Barsine – die große Liebe Alexanders des Großen?
Barsine, geboren um 363 v. Chr., war eine persische Adlige von hohem Rang und die Tochter des mächtigen Satrapen Artabazos II. Als Alexander der Große im Jahr 333 v. Chr. die persische Armee bei Issos besiegte, geriet Barsine in seine Gefangenschaft. Statt sie wie viele andere als Kriegsbeute zu behandeln, behandelte Alexander sie mit großer Achtung – ein Zeichen dafür, dass er mehr als nur politisches Interesse an ihr hatte.

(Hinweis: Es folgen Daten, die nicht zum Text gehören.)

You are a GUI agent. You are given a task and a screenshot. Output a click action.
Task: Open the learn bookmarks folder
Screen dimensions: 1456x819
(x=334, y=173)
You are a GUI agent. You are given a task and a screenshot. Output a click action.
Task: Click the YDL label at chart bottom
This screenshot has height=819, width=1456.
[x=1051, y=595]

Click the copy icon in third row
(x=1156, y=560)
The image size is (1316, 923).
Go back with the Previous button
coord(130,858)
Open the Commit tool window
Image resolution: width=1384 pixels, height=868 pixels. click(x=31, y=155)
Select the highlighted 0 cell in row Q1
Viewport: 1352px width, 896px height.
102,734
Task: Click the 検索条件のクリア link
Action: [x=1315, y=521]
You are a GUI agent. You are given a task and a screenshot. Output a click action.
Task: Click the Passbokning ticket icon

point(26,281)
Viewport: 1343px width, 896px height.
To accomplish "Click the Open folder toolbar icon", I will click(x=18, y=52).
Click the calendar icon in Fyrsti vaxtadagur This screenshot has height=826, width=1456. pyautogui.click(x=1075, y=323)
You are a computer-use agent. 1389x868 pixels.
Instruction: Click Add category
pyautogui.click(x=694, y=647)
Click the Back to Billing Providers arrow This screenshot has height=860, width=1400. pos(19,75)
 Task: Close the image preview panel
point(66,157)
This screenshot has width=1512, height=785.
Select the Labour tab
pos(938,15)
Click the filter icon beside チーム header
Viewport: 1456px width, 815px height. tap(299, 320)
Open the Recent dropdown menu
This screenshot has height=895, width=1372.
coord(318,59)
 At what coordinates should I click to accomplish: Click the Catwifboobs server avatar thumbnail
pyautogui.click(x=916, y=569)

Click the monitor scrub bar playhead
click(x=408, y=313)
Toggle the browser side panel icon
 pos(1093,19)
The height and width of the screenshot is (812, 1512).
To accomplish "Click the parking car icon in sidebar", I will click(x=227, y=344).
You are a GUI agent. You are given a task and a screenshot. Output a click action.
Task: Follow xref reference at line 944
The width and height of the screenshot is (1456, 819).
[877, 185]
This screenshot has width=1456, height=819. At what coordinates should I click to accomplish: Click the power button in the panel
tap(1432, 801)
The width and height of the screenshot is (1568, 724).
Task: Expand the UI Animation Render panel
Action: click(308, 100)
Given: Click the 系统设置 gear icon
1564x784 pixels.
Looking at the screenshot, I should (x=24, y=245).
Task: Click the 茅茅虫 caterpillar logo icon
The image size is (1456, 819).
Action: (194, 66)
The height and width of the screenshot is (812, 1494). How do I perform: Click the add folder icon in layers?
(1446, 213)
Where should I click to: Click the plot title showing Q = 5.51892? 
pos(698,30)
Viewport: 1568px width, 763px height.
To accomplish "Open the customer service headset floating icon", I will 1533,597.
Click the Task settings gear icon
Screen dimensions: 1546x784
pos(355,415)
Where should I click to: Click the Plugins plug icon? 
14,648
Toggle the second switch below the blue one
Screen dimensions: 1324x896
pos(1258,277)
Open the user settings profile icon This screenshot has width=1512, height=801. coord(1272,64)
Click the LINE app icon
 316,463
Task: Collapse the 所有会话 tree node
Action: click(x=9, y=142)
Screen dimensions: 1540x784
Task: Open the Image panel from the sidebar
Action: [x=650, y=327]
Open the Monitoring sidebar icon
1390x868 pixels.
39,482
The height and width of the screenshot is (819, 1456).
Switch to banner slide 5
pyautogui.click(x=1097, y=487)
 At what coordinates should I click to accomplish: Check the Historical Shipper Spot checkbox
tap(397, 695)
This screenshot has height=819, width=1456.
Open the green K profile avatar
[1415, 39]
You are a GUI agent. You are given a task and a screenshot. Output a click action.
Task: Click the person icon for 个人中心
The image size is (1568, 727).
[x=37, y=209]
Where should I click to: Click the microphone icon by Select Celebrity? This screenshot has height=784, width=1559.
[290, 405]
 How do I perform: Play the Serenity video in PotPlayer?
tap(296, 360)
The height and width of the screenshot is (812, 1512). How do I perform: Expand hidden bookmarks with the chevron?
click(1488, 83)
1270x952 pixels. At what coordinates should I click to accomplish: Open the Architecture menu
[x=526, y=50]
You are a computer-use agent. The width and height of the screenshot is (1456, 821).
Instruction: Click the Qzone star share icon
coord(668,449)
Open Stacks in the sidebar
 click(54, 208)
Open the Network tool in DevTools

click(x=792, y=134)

Obwohl Alexander bereits mit Roxane verheiratet war, entwickelte sich zwischen ihm und Barsine eine enge Beziehung. Historiker streiten bis heute darüber, ob sie tatsächlich seine „Geliebte“ war oder ob die Verbindung eher diplomatischer Natur blieb. Fest steht: Sie war eine der wenigen Frauen, die Alexander in die engere Auswahl für eine mögliche Ehe zog – ein bemerkenswerter Schritt angesichts der tiefen Feindschaft zwischen Griechen und Persern.
Barsine gebar Alexander möglicherweise einen Sohn, obwohl diese These umstritten ist. Sicher ist, dass sie bis zu ihrem Tod im Jahr 309 v. Chr. eine bedeutende Figur in der Nachwelt Alexanders blieb. Ihr Leben symbolisiert die Brücke, die der makedonische König zwischen den Welten schlagen wollte – zwischen Makedonien und Persien, zwischen Sieger und Besiegtem.
Ob als Geliebte, Partnerin oder politische Symbolfigur: Barsine spielte zweifellos eine besondere Rolle im Leben Alexanders. Ihre Geschichte erinnert daran, dass hinter den großen Taten der Geschichte oft auch persönliche Gefühle und verbindende Beziehungen stehen.